Scherzer showing in-season intensity
Max Scherzer showed up early -- an hour-and-a-half early, to be exact -- to throw a simulated game in Tuesday’s workout.

“He was out there at 10:30 just pacing back and forth, trying to get himself psyched up and treating this as if it was a game,” manager Dave Martinez said.

Scherzer threw 48 pitches to his teammates over three innings as the Nationals aim to get each hitter 40 at-bats before the start of the season on July 23. The team will monitor how he feels the following day to continue his pitching program.

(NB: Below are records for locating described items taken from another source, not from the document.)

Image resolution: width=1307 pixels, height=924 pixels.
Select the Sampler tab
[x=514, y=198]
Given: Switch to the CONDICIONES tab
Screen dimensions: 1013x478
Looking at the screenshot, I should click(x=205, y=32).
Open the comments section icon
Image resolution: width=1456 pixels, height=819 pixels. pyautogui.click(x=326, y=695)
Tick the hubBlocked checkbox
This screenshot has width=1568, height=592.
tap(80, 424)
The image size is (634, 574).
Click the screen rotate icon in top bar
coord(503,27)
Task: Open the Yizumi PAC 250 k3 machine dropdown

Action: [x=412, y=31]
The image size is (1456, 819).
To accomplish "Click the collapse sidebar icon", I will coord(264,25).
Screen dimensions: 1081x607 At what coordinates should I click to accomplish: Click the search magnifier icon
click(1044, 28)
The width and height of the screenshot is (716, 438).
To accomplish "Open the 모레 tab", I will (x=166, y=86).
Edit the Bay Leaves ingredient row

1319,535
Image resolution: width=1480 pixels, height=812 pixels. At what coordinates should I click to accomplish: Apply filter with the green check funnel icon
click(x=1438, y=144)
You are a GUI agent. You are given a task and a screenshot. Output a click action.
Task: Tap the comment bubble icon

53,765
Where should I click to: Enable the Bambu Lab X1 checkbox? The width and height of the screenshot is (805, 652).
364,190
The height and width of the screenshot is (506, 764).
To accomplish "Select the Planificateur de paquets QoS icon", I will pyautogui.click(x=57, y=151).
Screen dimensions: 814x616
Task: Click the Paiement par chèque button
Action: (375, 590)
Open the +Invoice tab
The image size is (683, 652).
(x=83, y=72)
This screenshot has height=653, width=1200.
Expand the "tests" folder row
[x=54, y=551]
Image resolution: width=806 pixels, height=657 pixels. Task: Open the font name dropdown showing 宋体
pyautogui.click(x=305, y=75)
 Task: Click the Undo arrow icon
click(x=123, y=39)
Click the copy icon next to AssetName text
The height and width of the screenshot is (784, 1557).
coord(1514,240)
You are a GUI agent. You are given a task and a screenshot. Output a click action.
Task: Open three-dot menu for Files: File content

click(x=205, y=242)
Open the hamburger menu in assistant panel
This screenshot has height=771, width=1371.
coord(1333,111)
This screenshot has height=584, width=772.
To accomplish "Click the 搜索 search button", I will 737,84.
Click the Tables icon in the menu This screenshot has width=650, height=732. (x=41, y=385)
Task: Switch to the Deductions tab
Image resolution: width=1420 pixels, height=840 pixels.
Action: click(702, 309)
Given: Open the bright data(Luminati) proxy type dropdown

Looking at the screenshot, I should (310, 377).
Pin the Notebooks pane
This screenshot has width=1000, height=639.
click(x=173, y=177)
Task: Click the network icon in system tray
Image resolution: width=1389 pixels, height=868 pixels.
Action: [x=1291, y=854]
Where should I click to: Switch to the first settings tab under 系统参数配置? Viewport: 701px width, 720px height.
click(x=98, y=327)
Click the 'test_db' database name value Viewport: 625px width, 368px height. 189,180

“The key now is his turnaround,” Martinez said. “Let’s see how he feels tomorrow. But he came out of the game and said he felt good. His pitches were pretty sharp for being the first time out facing hitters. I liked it a lot. He liked it.”

Prospects head to Virginia
With only so much space available at Nationals Park in adherence with social distancing, the team selected a group of 17 players -- mostly prospects -- to work out at its alternate training site.

Right-handers Joan Adon, Dakota Bacus, Cade Cavalli, Tyler Eppler, Paolo Espino, Steven Fuentes, Jake Irvin, Kyle McGowin, Jackson Rutledge and Austen Williams, left-handers Ben Braymer, Tim Cate, Matt Cronin, Seth Romero, and Nick Wells, and catchers Taylor Gushue and Jakson Reetz are on the roster to train at the New Fredericksburg Ballpark in Virginia.

“They’re going to come back after they get going and start throwing bullpens,” Martinez said of the pitchers. “Once we deem that they’re ready to start facing hitters in a game, we’ll start bringing them back and letting them face some of our hitters in games.”

The depth of the 60-man player pool -- which stands at 59 following the addition of Gushue on Tuesday -- is key as the Nationals navigate their roster amid the uncertainty of COVID-19 testing. As an example, pitchers Adon, Roenis Elías and Wander Suero have not participated in workouts. Their intake test results were negative, but they have been quarantining.

“It’s important that these guys understand that we’re in a different situation, and we don’t know what’s going to happen in the future,” Martinez said of the players on the alternate training site roster. “So they’ve got to be ready to help us now. We want to see them. We want to put eyes on them. We’re going to get reports on these guys daily and see how they’re doing, and we’ll go from there.”